(Stored data)

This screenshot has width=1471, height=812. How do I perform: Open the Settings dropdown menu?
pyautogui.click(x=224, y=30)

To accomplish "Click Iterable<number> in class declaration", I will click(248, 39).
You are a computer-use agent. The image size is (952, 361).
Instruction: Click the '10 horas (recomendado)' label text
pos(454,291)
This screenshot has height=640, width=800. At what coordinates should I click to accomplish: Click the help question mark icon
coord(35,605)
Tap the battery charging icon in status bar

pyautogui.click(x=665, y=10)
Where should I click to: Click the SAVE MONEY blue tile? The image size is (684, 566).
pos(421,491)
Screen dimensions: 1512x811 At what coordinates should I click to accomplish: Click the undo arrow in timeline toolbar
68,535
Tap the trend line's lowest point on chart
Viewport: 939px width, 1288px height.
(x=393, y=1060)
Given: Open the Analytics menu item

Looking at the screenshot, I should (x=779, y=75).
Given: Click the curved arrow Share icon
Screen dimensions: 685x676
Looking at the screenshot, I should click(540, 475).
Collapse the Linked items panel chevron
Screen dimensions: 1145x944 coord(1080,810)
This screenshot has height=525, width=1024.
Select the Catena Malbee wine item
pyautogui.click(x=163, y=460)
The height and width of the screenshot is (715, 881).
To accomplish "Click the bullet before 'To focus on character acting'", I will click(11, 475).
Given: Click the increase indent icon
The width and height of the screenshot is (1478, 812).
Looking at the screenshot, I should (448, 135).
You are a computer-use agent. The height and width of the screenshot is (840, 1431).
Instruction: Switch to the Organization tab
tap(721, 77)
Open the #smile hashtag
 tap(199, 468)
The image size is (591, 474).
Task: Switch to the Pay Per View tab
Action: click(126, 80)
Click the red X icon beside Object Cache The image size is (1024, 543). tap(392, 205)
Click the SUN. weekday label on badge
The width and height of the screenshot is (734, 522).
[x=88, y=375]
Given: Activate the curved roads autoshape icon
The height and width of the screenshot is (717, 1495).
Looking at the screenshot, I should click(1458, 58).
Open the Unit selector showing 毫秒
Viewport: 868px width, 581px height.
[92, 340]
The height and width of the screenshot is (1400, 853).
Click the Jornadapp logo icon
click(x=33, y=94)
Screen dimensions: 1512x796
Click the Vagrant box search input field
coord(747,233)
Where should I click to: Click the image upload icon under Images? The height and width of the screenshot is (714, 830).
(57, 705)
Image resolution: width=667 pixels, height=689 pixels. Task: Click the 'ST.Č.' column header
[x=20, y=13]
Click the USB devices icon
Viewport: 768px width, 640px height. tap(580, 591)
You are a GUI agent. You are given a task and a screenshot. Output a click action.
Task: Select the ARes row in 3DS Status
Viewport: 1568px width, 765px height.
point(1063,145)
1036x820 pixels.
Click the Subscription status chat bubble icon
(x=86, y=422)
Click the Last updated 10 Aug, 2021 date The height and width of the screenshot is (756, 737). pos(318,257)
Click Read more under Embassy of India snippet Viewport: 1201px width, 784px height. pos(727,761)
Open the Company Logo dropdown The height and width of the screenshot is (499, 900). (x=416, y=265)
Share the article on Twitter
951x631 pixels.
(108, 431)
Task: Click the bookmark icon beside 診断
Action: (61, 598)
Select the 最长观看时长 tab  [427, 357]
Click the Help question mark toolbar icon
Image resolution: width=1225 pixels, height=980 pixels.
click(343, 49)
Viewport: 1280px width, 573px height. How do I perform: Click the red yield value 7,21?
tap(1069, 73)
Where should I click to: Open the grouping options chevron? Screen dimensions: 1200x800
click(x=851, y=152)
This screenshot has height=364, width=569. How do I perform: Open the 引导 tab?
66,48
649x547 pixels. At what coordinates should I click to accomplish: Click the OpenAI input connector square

YOUR TASK
Restate word for word each line of the data from the one with "Task: Select the ARes row in 3DS Status" to the last, keeping both ends.

RESULT OF THE EXERCISE
Task: Select the ARes row in 3DS Status
Viewport: 1568px width, 765px height.
point(1063,145)
1036x820 pixels.
Click the Subscription status chat bubble icon
(x=86, y=422)
Click the Last updated 10 Aug, 2021 date The height and width of the screenshot is (756, 737). pos(318,257)
Click Read more under Embassy of India snippet Viewport: 1201px width, 784px height. pos(727,761)
Open the Company Logo dropdown The height and width of the screenshot is (499, 900). (x=416, y=265)
Share the article on Twitter
951x631 pixels.
(108, 431)
Task: Click the bookmark icon beside 診断
Action: (61, 598)
Select the 最长观看时长 tab  [427, 357]
Click the Help question mark toolbar icon
Image resolution: width=1225 pixels, height=980 pixels.
click(343, 49)
Viewport: 1280px width, 573px height. How do I perform: Click the red yield value 7,21?
tap(1069, 73)
Where should I click to: Open the grouping options chevron? Screen dimensions: 1200x800
click(x=851, y=152)
This screenshot has height=364, width=569. How do I perform: Open the 引导 tab?
66,48
649x547 pixels. At what coordinates should I click to accomplish: Click the OpenAI input connector square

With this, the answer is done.